26

Женщины совками из жести насыпали очищенное, отливающее бронзой зерно в мешки, а Иван и Арик завязывали их бечевками. Увидев меня, Иван сказал:

— Будем грузить на телегу. Берись.

Мешок оказался тяжелым. Втроем мы еле-еле оторвали его от земли и подтащили к телеге.

— Ну, разом, — напрягаясь, натужно крикнул Иван, и мы, подчиняясь этому крику, соединяющему наши мальчишечьи, еще не окрепшие силенки, разом подхватили плотный чувал и взвалили его на телегу.

— Вот так, — сказал Иван и улыбнулся. — Добро получилось… Давайте-ка следующий…

И начался мой первый рабочий день в колхозе. Женщины работали быстро, сноровисто, и за ними нужно было успеть.

Мешки выстраивались в ряд один за другим, присадистые, плотные, будто свинцовые тумбы. Мы завязывали их, подхватывали и, обливаясь потом, тащили к телеге. Не успели нагрузить ее, как подошла еще одна, тоже запряженная лошадью, за ней — огромная, гораздо больше, чем предыдущая, длинная колымага, которую тащили два медлительных, массивных быка: один с рогами, выгнутыми древней лирой, другой — однорогий, остаток сломанного рога загнулся прямо к большому печальному бычьему глазу, обрамленному длинными темными ресницами. Пока мы загружали телегу, быки лениво жевали свою жвачку и взмахивала хвостами, закидывая их на спину. Но вот телега загружена, женщина, правившая быками, взяла длинную хворостину, хлестнула ею одного, другого быка и пронзительно закричала:

— Цоб-цобе! Пошли.

Под гладкой кожей медлительных животных пластами заходили могучие связки мускулов, быки налегли на ярмо, тронули громоздкую тележищу и защелкали по укатанной земле своими клешнятыми стальными копытами.

— Цоб!
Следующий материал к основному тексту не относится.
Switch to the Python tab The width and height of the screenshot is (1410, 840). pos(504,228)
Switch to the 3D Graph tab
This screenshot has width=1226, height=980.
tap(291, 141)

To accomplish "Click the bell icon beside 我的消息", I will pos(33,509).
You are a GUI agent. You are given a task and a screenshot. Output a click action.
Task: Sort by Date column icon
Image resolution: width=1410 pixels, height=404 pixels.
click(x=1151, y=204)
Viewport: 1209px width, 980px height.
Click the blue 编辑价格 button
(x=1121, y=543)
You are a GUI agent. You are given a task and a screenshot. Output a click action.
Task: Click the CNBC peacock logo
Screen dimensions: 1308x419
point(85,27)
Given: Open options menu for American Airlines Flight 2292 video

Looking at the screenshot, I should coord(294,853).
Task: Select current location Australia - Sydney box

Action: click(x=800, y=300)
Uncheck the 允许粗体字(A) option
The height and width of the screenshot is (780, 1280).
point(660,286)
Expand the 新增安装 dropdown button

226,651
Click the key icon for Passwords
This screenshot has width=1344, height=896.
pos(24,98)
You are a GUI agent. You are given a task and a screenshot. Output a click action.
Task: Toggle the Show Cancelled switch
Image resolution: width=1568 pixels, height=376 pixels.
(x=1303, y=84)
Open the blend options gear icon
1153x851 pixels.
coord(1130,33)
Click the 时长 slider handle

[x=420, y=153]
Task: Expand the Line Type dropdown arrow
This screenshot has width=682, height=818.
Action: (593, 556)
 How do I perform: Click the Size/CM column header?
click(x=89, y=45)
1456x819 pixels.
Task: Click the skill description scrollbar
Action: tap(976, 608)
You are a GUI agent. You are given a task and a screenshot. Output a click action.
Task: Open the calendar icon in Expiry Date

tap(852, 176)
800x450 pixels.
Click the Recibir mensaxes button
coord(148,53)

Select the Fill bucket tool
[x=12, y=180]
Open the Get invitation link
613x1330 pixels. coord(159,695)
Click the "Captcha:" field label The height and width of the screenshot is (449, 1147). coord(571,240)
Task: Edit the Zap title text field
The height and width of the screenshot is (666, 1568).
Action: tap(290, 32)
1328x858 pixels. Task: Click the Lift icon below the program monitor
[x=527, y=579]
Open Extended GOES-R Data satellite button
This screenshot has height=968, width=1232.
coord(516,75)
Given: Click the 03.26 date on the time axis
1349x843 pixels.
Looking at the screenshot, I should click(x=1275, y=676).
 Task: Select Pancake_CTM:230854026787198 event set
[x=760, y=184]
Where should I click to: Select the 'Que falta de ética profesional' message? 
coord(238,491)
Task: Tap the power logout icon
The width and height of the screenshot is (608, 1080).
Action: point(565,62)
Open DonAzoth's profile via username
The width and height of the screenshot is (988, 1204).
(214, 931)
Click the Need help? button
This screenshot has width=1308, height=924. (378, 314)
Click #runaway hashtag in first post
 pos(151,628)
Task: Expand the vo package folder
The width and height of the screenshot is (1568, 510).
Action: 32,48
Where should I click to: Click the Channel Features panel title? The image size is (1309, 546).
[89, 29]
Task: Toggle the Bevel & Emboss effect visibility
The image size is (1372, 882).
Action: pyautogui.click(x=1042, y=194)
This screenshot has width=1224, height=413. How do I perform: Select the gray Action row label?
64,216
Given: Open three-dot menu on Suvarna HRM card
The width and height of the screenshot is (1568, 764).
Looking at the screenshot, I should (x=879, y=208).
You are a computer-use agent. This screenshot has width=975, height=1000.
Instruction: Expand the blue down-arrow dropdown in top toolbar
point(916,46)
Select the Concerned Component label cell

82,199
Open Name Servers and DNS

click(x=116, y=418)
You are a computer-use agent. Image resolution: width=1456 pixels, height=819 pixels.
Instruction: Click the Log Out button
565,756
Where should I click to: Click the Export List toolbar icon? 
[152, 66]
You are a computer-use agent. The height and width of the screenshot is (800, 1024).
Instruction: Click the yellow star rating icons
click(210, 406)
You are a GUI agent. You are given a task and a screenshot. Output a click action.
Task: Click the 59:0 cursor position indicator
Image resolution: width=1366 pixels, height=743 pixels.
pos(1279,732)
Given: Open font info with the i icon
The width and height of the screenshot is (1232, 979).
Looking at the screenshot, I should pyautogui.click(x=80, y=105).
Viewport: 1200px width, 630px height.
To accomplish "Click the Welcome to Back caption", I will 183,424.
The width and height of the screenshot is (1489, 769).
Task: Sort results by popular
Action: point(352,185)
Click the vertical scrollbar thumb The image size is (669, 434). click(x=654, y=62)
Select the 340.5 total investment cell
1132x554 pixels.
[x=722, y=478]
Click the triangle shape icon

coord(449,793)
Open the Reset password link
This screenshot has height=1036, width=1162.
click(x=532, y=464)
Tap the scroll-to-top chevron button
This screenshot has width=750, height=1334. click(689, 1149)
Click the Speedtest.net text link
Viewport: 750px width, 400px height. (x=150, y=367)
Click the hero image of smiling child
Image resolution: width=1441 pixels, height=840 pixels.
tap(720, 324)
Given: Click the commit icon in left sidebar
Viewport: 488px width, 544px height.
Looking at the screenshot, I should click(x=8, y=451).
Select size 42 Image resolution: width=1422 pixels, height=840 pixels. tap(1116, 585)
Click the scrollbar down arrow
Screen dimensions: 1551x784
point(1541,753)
Цоб-цобе! — кричала женщина, взмахивая хворостиной, а быки, покачивая отвисшими подгрудками, задумчиво шли по дороге, будто не слыша ее.

Ко мне подошла черноглазая Паша.

— Ну и силища, — сказал я, указывая на быков. — Ты только посмотри, какая силища!..

Паша фыркнула, и я опять услышал ее грудной смех, похожий на звон запрятанного колокольчика.

— Ты чего? — спросил я.

— Чудной ты какой-то, — сказала Паша. — Ну быки и быки, что в них особенного?.. Пошли лучше к веялке, на переменку работать будем.

— Пошли, — согласился я. — Только, знаешь, не смейся надо мной больше… Ладно?

У Паши изумленно переломились уголками темные, похожие на ласточкины крылья, брови.

— А я над тобой и не смеялась, откуда ты взял?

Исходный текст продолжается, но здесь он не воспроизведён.